■ **How to complete this task**
Copy out the lines beginning at the one with "Click the exit (running man) toolbar icon" and ending at the last line of the data, both included; pictures stay out.

■ **Raw data**

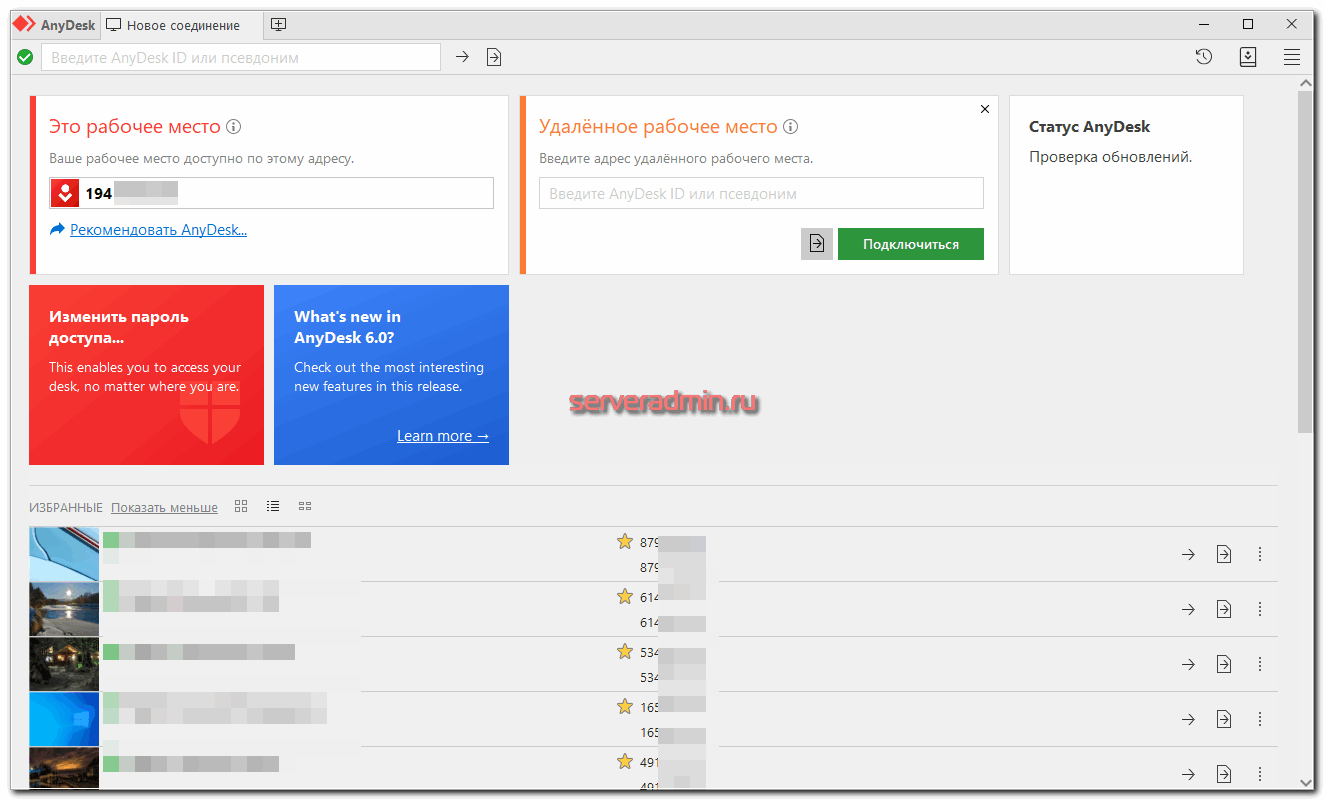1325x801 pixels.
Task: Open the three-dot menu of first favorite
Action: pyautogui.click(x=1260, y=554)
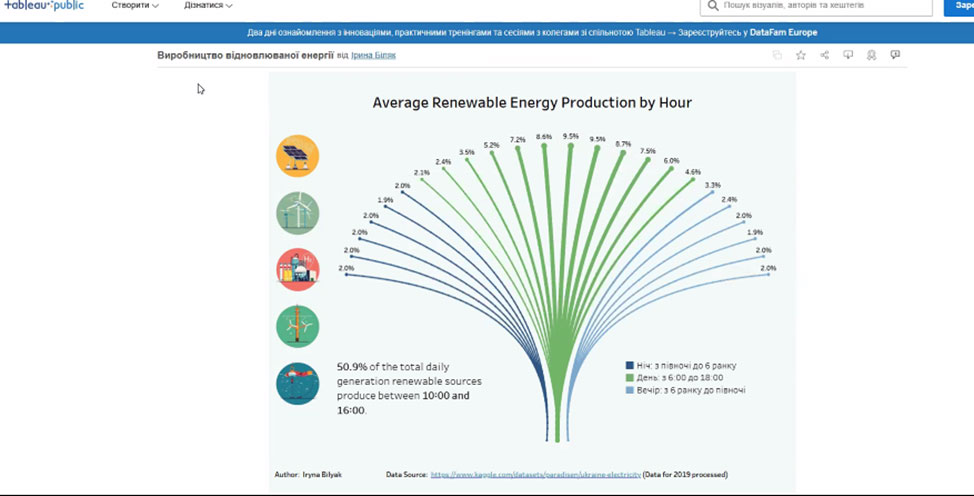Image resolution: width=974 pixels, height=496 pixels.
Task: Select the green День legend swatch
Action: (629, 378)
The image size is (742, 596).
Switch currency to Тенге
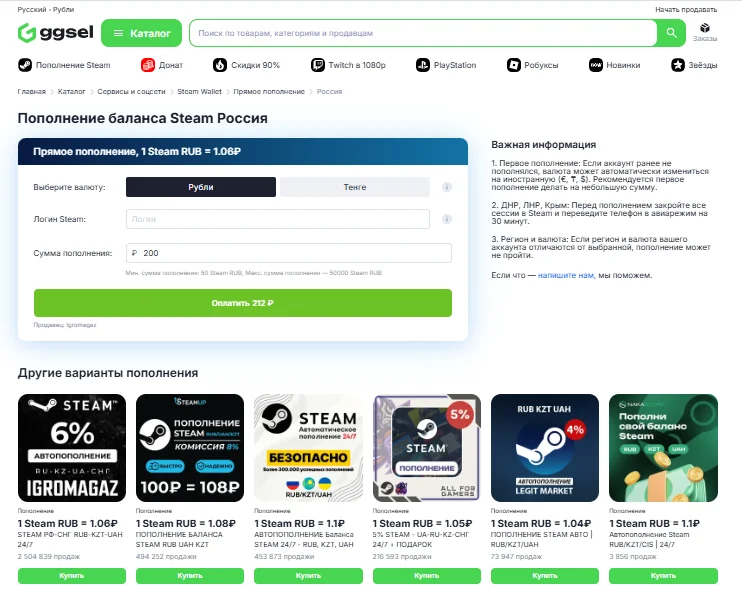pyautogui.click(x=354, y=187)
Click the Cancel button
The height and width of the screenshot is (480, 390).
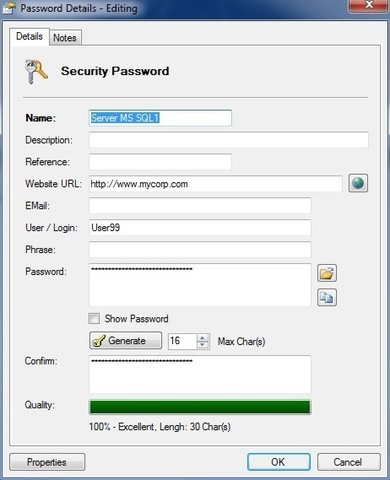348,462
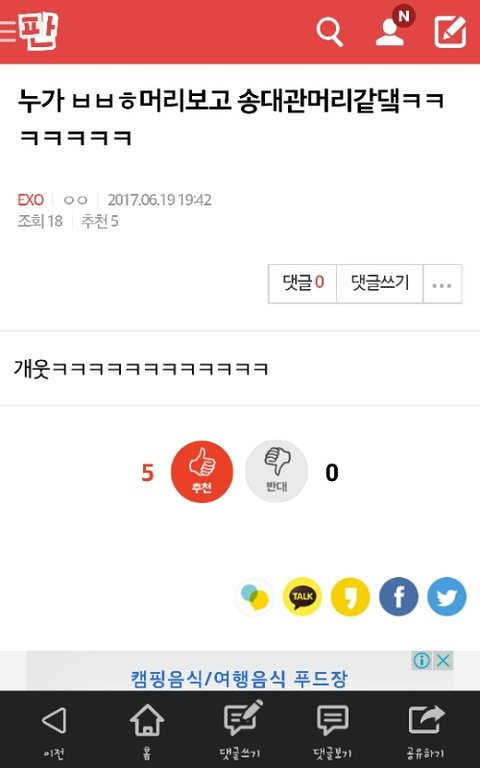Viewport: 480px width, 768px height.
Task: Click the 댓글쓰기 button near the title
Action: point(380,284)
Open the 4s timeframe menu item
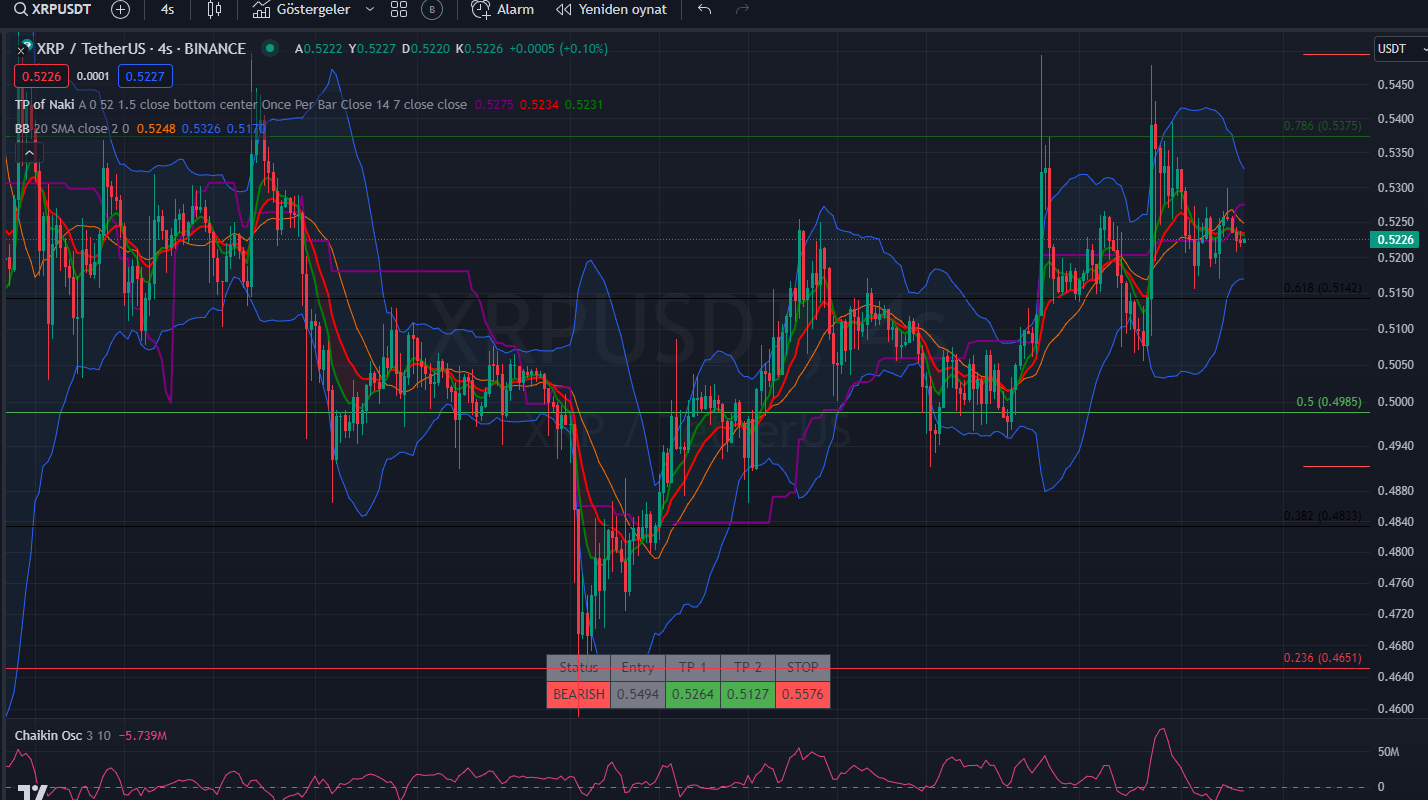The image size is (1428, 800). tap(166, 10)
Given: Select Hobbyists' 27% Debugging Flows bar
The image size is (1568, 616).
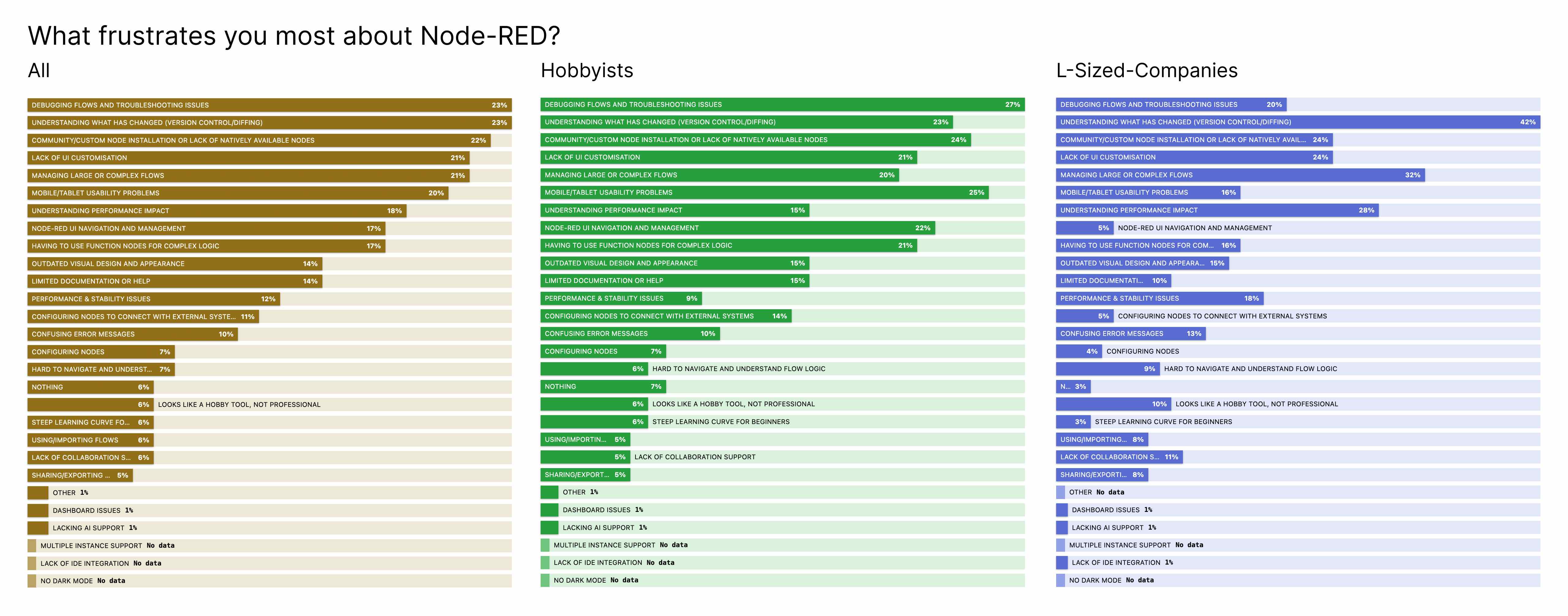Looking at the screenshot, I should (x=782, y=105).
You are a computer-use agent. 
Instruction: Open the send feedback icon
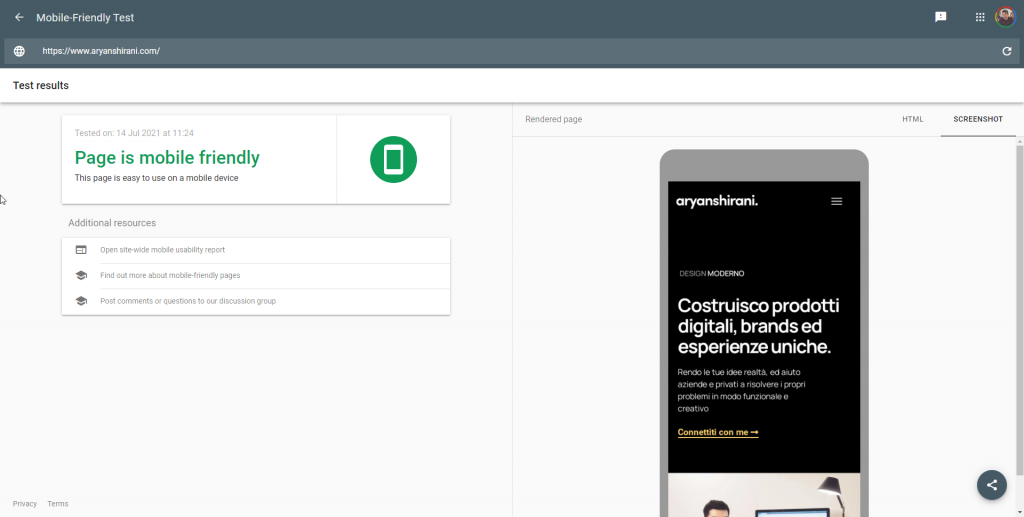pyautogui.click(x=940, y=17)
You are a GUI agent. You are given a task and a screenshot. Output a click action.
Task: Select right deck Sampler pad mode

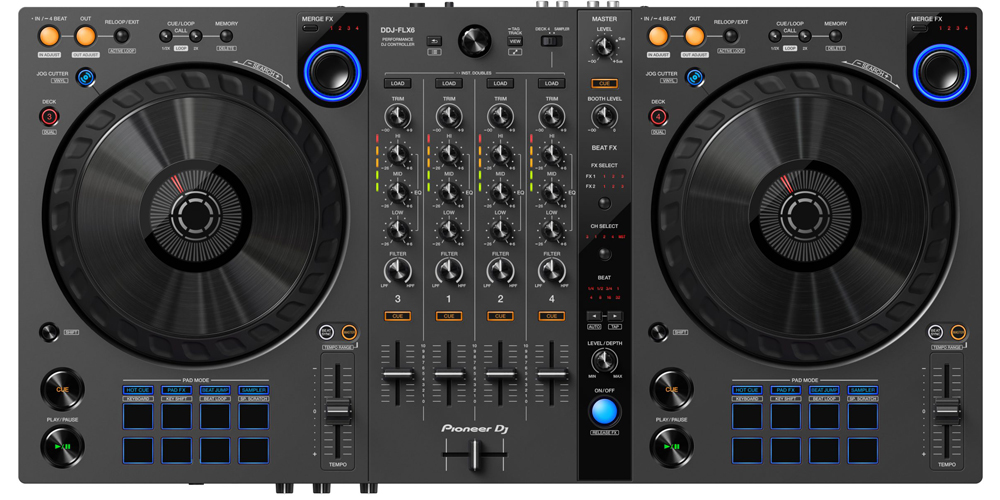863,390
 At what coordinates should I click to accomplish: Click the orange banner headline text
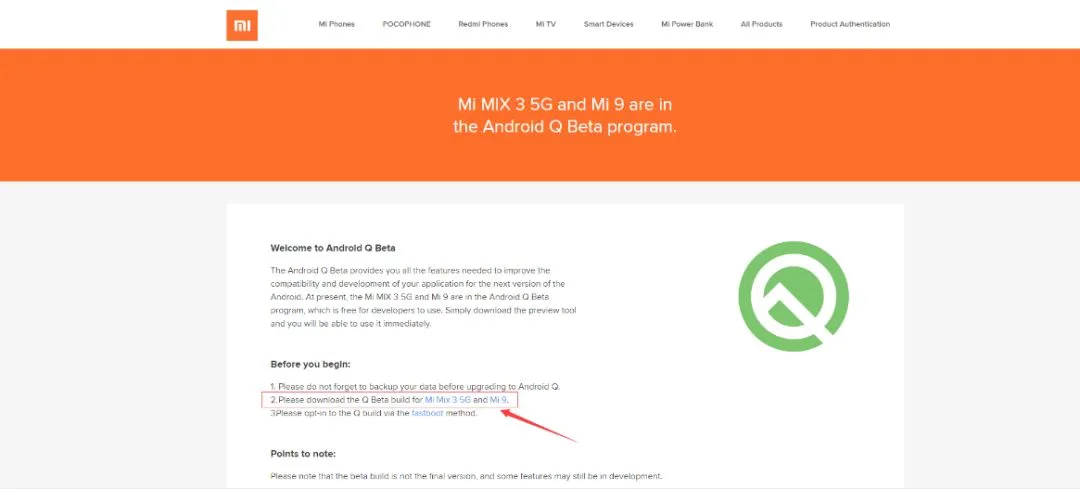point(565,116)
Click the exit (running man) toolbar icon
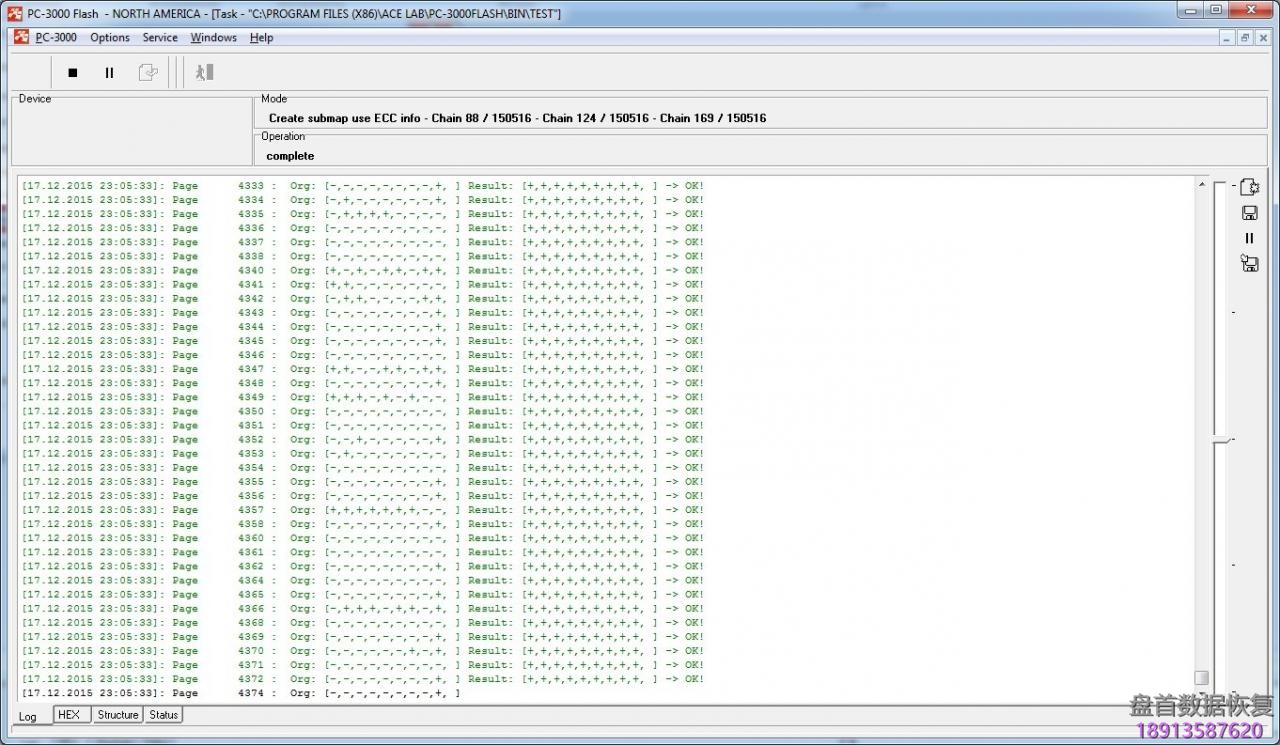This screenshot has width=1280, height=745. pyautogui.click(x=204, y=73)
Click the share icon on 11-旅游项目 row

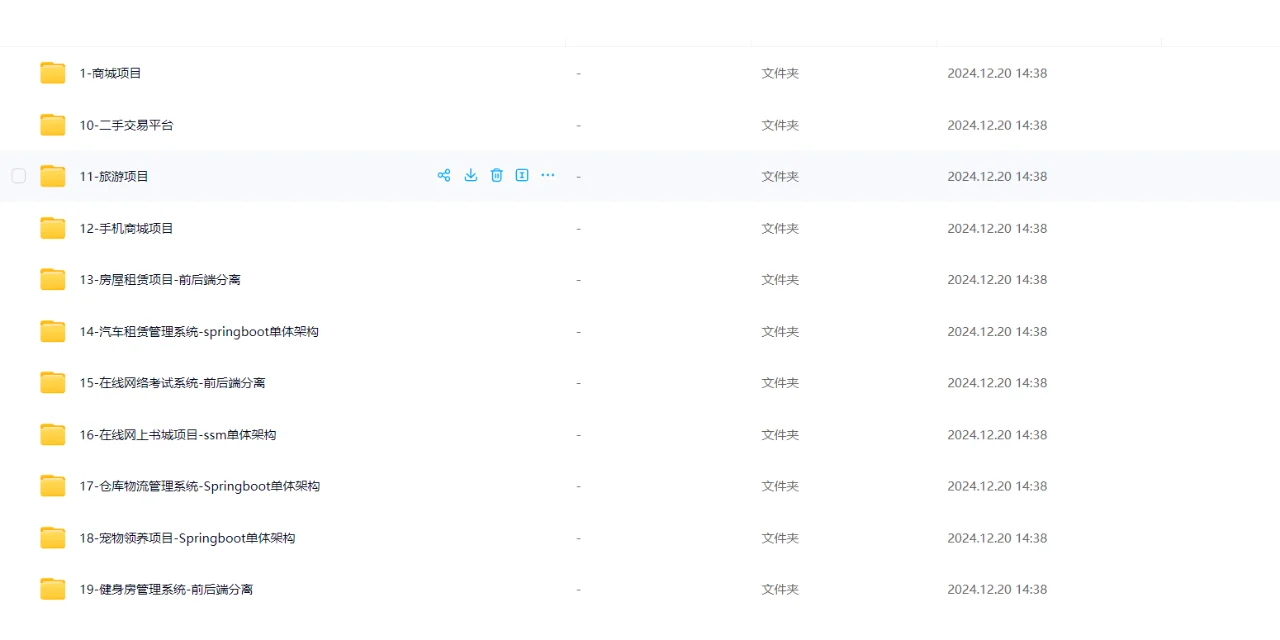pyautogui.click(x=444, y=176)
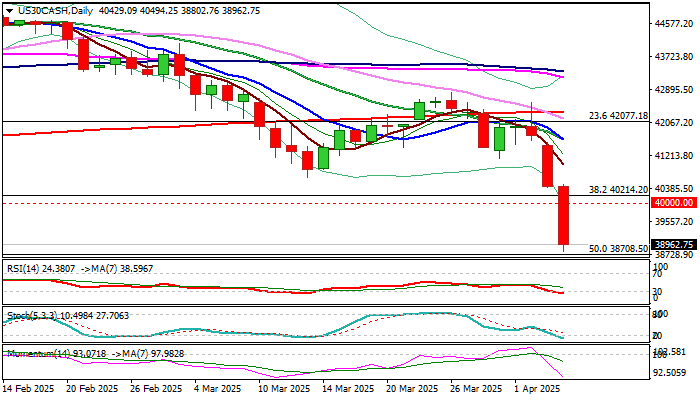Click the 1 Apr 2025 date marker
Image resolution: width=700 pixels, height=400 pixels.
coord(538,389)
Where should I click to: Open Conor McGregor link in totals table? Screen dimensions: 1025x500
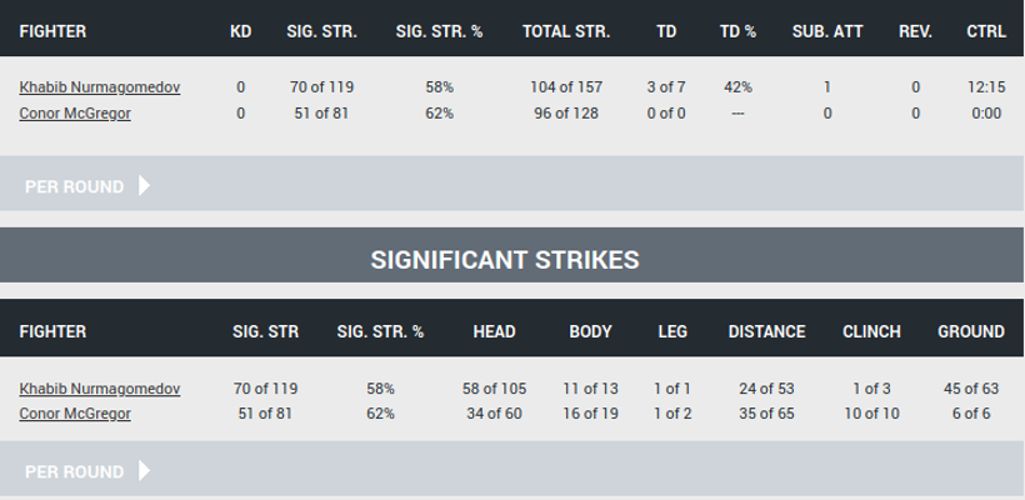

■ **Answer area**
Click the exit (running man) toolbar icon
This screenshot has width=1280, height=745. pyautogui.click(x=204, y=73)
Click the share icon on 11-旅游项目 row

pyautogui.click(x=444, y=176)
Click the 1 Apr 2025 date marker
Image resolution: width=700 pixels, height=400 pixels.
coord(538,389)
Where should I click to: Open Conor McGregor link in totals table? Screen dimensions: 1025x500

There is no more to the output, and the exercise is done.